Benjamin Kagan
Veniamin Fyodorovich Kagan was a Russian and Soviet mathematician and expert in non-Euclidean geometry. He is the maternal grandfather of mathematicians Yakov Sinai and Grigory Barenblatt.
Biography
Kagan was born in Shavli, in the Kovno Governorate of the Russian Empire in 1869, to a poor Lithuanian Jewish family. In 1871, his family moved to Yekaterinoslav, where he grew up. Kagan entered the Imperial Novorossiya University in Odessa in 1887, but was expelled for revolutionary activities in 1889. He was put on probation and sent back to Yekaterinoslav. He studied mathematics on his own and, in 1892, passed the state exam at Kiev University.In 1894, Kagan moved to Saint Petersburg, where he continued his studies with Andrey Markov and Konstantin Posse. They tried to help him to obtain an academic position, but Kagan's Jewish background was an obstacle. Only in 1897 was he allowed to become a dozent at the Imperial Novorossiya University, where he continued to work until 1923. His students in the theory of relativity class he taught in 1921-22 included Nikolai Papaleksi, Alexander Frumkin, and Igor Tamm.
Kagan worked at the Imperial Moscow University, where he held the Geometry Chair from 1923 to 1952.

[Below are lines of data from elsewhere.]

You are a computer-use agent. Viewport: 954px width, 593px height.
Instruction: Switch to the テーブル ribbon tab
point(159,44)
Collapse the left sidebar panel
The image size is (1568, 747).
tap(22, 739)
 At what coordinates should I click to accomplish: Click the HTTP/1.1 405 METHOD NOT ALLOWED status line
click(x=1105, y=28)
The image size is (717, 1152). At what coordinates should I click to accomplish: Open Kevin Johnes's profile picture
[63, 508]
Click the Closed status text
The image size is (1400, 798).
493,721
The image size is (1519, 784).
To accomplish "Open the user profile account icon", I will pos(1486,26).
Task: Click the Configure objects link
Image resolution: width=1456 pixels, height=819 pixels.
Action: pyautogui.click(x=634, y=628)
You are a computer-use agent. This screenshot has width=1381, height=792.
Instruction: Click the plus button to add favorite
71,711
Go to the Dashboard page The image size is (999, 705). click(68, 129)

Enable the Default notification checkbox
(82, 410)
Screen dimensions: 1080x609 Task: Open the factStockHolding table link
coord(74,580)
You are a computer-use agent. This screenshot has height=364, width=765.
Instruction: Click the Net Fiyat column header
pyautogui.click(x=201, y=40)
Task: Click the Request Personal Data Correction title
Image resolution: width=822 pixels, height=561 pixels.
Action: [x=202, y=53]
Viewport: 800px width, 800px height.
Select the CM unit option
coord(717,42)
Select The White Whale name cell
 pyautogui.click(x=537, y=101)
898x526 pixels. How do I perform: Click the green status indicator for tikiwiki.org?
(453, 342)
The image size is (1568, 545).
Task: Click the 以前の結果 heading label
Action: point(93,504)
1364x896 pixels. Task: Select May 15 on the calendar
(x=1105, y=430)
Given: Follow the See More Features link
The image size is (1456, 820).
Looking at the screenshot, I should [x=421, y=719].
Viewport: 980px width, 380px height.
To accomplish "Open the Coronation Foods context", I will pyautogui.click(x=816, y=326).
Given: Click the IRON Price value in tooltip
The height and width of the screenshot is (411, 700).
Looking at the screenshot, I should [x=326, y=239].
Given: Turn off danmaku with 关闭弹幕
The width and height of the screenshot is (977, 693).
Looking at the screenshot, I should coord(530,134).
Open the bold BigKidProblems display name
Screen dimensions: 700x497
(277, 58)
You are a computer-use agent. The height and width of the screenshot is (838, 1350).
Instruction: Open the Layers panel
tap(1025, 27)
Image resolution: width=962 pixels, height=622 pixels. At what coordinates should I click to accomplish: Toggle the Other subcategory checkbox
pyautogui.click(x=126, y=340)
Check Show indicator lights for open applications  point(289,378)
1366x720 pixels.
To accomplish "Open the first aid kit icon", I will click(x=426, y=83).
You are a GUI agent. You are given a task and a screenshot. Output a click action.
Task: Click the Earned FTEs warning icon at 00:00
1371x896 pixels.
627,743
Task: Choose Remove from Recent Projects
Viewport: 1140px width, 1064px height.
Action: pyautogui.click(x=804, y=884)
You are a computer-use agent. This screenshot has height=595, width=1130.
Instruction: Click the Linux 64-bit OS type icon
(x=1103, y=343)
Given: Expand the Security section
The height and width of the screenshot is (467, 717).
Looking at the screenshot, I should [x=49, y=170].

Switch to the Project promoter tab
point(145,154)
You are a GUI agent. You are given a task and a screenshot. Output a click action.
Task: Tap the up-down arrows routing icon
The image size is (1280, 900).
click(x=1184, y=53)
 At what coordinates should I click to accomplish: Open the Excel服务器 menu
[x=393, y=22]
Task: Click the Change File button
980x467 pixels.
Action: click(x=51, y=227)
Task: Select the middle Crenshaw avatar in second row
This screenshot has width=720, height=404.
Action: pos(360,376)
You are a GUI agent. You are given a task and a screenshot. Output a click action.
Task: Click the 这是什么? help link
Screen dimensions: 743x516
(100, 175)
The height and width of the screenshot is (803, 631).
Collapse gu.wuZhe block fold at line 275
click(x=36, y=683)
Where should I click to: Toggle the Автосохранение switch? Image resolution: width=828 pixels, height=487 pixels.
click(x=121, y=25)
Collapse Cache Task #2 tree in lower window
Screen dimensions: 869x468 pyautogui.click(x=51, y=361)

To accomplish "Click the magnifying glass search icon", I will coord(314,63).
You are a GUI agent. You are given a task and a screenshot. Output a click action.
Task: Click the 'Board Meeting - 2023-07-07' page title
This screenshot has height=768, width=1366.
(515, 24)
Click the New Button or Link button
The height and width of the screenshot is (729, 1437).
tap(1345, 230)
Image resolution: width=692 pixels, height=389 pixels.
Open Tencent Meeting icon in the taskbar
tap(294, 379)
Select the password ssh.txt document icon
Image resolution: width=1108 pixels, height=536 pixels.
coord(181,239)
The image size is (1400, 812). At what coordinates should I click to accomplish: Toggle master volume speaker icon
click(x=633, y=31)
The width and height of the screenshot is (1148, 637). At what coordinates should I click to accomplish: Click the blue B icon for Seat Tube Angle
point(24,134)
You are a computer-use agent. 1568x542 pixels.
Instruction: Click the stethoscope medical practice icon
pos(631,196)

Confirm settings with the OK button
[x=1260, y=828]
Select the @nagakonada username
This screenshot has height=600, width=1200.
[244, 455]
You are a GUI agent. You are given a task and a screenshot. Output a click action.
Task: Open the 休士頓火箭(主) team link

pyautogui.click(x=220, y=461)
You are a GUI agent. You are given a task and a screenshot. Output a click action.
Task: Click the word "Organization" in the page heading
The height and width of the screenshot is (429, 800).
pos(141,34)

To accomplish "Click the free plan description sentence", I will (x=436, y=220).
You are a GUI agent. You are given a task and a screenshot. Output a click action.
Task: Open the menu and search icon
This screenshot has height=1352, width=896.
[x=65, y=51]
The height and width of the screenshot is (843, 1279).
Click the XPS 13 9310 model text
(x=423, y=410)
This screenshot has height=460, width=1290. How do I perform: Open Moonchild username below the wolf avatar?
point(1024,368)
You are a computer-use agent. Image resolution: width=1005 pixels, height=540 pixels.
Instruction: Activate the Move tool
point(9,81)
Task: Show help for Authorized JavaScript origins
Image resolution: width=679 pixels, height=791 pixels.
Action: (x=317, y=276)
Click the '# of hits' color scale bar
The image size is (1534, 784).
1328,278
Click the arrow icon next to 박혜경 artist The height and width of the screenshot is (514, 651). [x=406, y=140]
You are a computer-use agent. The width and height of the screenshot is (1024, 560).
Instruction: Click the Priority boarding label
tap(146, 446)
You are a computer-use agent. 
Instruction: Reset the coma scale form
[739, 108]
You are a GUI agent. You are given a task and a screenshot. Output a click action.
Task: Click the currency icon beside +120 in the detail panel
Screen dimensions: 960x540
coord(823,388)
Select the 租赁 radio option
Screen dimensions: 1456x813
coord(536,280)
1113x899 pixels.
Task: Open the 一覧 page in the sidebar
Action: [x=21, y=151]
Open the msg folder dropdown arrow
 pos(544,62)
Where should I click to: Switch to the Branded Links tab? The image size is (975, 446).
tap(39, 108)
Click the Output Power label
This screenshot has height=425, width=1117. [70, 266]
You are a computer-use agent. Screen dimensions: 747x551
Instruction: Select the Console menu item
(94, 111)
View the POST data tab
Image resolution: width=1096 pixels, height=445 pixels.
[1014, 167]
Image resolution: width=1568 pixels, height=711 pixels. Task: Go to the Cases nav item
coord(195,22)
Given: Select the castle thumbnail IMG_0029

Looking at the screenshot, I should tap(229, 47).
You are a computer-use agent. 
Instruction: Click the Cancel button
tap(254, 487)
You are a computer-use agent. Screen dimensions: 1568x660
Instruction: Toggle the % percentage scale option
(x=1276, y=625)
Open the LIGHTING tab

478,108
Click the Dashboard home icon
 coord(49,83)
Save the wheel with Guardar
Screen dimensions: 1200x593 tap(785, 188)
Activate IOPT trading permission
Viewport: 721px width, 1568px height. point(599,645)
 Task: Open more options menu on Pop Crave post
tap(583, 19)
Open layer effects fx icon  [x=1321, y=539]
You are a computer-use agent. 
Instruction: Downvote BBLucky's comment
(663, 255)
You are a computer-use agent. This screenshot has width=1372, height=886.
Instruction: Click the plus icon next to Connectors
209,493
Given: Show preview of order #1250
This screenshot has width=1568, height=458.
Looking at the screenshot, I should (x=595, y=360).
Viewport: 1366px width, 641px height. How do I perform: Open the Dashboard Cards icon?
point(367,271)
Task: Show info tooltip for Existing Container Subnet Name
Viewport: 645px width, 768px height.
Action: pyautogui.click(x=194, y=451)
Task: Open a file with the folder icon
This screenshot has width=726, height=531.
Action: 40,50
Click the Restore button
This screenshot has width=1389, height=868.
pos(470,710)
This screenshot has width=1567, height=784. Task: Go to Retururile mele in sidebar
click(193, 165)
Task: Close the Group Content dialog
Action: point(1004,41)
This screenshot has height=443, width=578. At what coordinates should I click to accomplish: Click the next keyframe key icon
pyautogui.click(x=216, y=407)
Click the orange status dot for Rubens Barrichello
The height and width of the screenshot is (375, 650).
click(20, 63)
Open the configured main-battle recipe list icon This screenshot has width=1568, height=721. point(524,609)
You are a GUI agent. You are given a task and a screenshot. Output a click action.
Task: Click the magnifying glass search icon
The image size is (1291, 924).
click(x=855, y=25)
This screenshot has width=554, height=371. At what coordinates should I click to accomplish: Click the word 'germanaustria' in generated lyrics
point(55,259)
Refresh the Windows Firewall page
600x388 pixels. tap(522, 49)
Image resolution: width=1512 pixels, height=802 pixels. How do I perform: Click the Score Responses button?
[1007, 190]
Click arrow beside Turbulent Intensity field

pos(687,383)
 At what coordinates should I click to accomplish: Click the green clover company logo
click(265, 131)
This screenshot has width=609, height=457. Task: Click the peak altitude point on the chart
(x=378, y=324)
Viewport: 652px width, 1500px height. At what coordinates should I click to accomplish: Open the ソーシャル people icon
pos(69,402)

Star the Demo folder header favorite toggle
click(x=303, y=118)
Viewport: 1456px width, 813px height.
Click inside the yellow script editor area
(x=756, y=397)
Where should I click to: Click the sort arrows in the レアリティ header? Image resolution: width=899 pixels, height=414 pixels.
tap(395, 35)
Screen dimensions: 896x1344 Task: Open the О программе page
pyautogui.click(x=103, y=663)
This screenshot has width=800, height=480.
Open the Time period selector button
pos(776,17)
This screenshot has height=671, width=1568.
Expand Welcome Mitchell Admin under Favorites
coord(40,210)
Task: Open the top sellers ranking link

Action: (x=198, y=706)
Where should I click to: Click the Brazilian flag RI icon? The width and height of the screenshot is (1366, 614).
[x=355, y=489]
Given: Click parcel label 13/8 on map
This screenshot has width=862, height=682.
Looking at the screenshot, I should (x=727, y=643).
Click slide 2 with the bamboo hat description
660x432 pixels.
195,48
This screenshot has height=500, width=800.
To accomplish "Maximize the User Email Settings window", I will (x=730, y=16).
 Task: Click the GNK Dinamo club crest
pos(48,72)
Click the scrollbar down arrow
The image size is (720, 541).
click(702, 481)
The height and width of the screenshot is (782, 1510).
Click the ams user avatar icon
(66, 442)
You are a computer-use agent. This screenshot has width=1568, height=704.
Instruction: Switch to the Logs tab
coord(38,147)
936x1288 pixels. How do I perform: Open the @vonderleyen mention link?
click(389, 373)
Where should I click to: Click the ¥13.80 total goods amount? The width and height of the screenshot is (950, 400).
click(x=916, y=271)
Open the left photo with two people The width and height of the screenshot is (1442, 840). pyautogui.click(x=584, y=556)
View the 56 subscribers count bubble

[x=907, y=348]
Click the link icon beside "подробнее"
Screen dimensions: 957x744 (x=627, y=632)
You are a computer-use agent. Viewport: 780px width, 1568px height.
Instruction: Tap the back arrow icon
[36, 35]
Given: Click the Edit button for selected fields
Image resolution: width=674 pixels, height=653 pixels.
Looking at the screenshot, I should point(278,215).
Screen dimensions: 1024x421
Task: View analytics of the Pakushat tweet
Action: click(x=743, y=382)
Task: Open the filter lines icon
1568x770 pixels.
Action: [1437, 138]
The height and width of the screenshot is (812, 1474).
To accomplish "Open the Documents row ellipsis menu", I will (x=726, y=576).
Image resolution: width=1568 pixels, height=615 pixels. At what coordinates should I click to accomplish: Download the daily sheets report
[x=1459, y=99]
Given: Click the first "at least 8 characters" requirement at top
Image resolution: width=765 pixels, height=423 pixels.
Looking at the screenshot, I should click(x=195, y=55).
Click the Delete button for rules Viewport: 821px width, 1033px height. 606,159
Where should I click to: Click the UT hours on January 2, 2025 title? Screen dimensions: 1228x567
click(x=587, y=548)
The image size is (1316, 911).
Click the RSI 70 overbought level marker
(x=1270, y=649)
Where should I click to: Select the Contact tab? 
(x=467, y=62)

In 1924, he joined Otto Schmidt in drawing up plans for the Great Soviet Encyclopedia.
Mathematical work
He published over 100 mathematical papers in different parts of geometry, particularly on hyperbolic geometry and on Riemannian geometry. He received the Stalin Prize in 1943. He founded the science publisher Mathesis in Odesa. He was a director of the mathematics and natural sciences department of the Great Soviet Encyclopedia. He wrote a definitive biography of Nikolai Lobachevsky and edited his collected works.Kagan's doctoral students include Viktor Wagner and Isaak Yaglom.
Trivia
- He's a minor character in The Fourth Prose by Osip Mandelstam.